Japan’s latest trade figures have shown exports falling for a fourth straight month, according to official numbers.
The country’s value of exports fell by 12.9% in January from a year earlier, supporting concerns that the slowdown in China – one of the country’s most important trading partners – is continuing to hurt demand.
Imports, meanwhile, fell by 18%.
The figures leave the world’s third biggest economy with a deficit of 645.94bn yen ($5.65bn; £3.95bn).
Expectations were for a fall in exports of just over 11% and a drop in imports of 16%.
Investors seemed to shrug off the latest trade data, however, with the benchmark Nikkei 225 rising more than 2.5% in early trading. But analysts said the numbers were not a good sign for the future of the economy.
“Japan’s January trade figures were woeful [and] this is more fodder for those who think Japan’s economy is a disaster waiting to happen,” said Chris Weston from IG Markets.

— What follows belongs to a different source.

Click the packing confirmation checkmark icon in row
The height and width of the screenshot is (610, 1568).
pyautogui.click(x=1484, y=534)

Japan’s economy has been struggling, and analysts have said the government must shore up growth in its exports in order to support future economic expansion.

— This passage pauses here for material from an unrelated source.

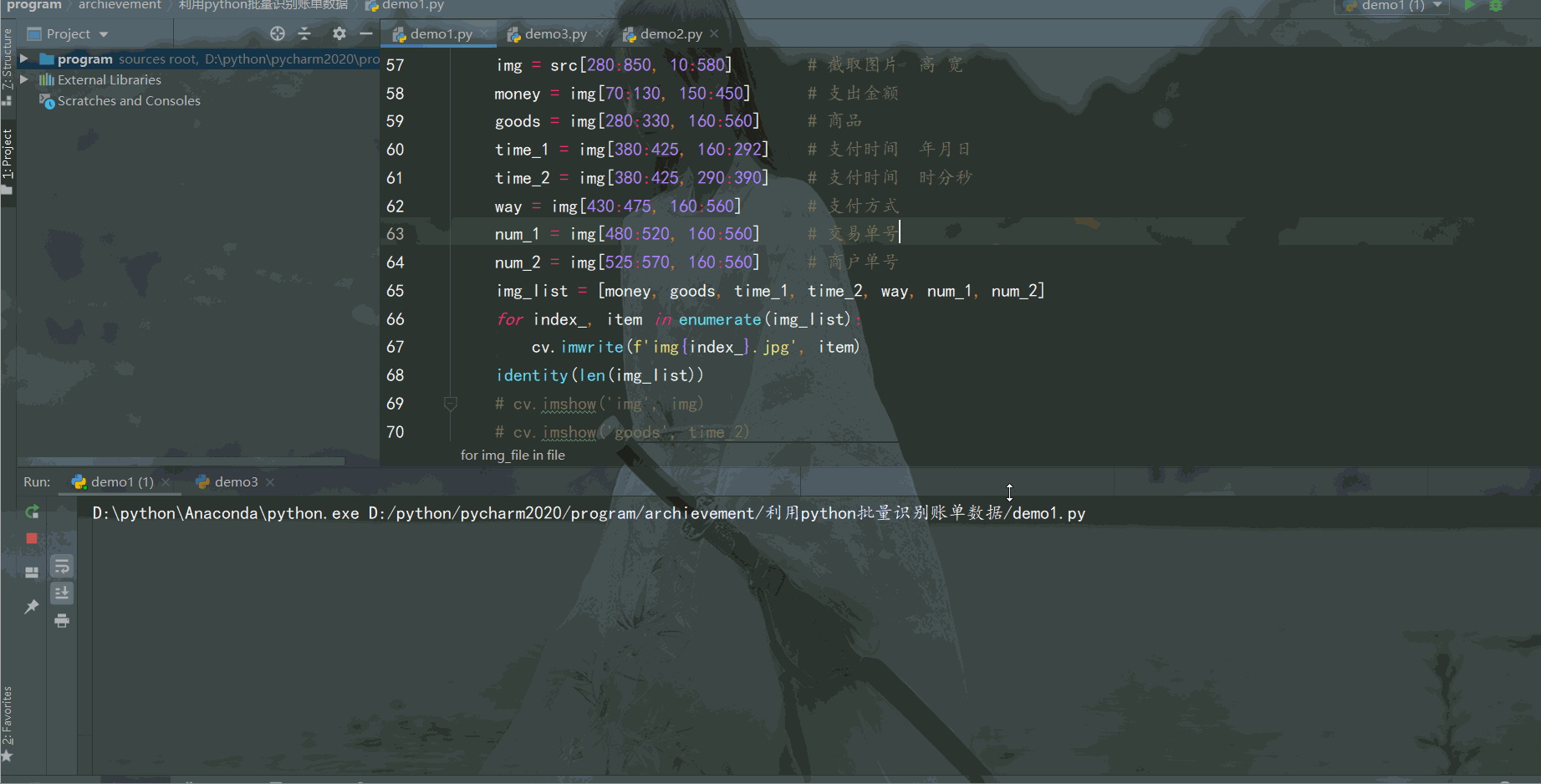The width and height of the screenshot is (1541, 784).
Task: Click the green Debug bug icon
Action: (x=1496, y=6)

For every 1% that Japan’s economy grows, between 0.5 and 0.7% comes from exports.
On Monday, the country posted a contraction in economic growth for the final three months of 2015, adding to a string of setbacks for the government’s economic reform policy.
Between October and December, it shrank by 0.4% compared with the previous quarter.
In a surprise move last month, the country’s central bank cut its interest rates to below zero for the first time ever in an attempt to boost growth. The cut was implemented this week.